CAR TEL EST LE BON PLAISIR DU PÈRE

Jr 16, 19-21 ; Mt 11, 25-30

(18 août 1986)

Homélie du Frère Jean-François NOEL

 

C

ar tel est le bon plaisir du Père !" Car telle est la joie du Père, car telle est sa joie pro­fonde qui fait jaillir une si belle prière que celle du Fils : "Oui, je Te bénis, Père, d'avoir caché cela aux sages et aux savants et de 1'avoir révélé aux tout-petits !"

La joie du Père, celle d'ouvrir son cœur, de cet amour jaillissant entre le Père et le Fils, la joie du Père est de voir le Fils ouvrir son cœur. Ainsi les pe­tits, les humbles et les pauvres peuvent s'enrichir de Dieu Lui-même. En effet, pour devenir profond, pour grandir en Dieu, il faut se laisser creuser. Pour deve­nir profond, c'est-à-dire pour devenir ce réceptacle d'amour, il faut vraiment que l'eau de la grâce soit passée plusieurs fois afin de creuser en nous ce qui, pourra enfin la recevoir et la garder.
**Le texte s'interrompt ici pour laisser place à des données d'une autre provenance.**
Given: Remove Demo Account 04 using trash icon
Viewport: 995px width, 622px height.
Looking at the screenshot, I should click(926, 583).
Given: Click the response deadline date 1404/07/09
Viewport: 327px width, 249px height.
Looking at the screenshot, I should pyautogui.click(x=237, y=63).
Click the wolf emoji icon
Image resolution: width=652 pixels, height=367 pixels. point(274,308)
S'appauvrir, se laisser creuser, c'est vraiment reconnaître qu'il n'y a qu'une richesse possible, une seule, celle qui remplace toutes les richesses du monde entier. La seule richesse par excellence, c'est le cœur de Dieu qui s'ouvre. Et ce cœur de Dieu qui s'ouvre c'est cette joie du Père.
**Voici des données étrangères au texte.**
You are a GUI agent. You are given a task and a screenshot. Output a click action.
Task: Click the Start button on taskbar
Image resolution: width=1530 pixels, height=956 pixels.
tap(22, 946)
Lorsque le Fils exulte et fais monter vers son Père cette prière : "Je Te bénis, Père !" c'est comme un grand souffle de l'Esprit qui passe et qui ouvre les gonds de notre cœur, afin d'y creuser plus encore ce réceptacle de l'amour de Dieu. Et à ce moment-là, nous sommes placés comme au milieu, entre le Père et le Fils, dans ce courant violent, dans le courant de l'Esprit Saint et nous devenons à notre tour ces pau­vres, ces humbles et ces petits qui comprenons et qui devenons les plus grands riches que le monde n'ait jamais contenus. Car telle est la joie du Père de voir l'homme appauvri de lui-même, mais devenir riche de Dieu.

Pour devenir profond, il faut se laisser creu­ser, pour recevoir une telle richesse car pouvons-nous contenir Dieu ? Il faut vraiment être terriblement pau­vre afin qu'il y ait beaucoup de place, et une place terrible pour Dieu et pour sa grâce. Devenir profond, devenir pauvre, c'est avoir faim et soif, avoir faim et soif de justice, de paix. Et c'est pour cela que l'évan­gile parle de repos, de joie, de calme. Cette faim et cette soif de justice, de paix ou d'amour, de repos, celle qui creuse en nous un insatiable désir, celle qui fait de nous des creusets dans lesquels la grâce de Dieu peut couler. Ainsi, en devenant plus pauvres, nous devenons les plus riches des hommes, comme le dit saint Paul.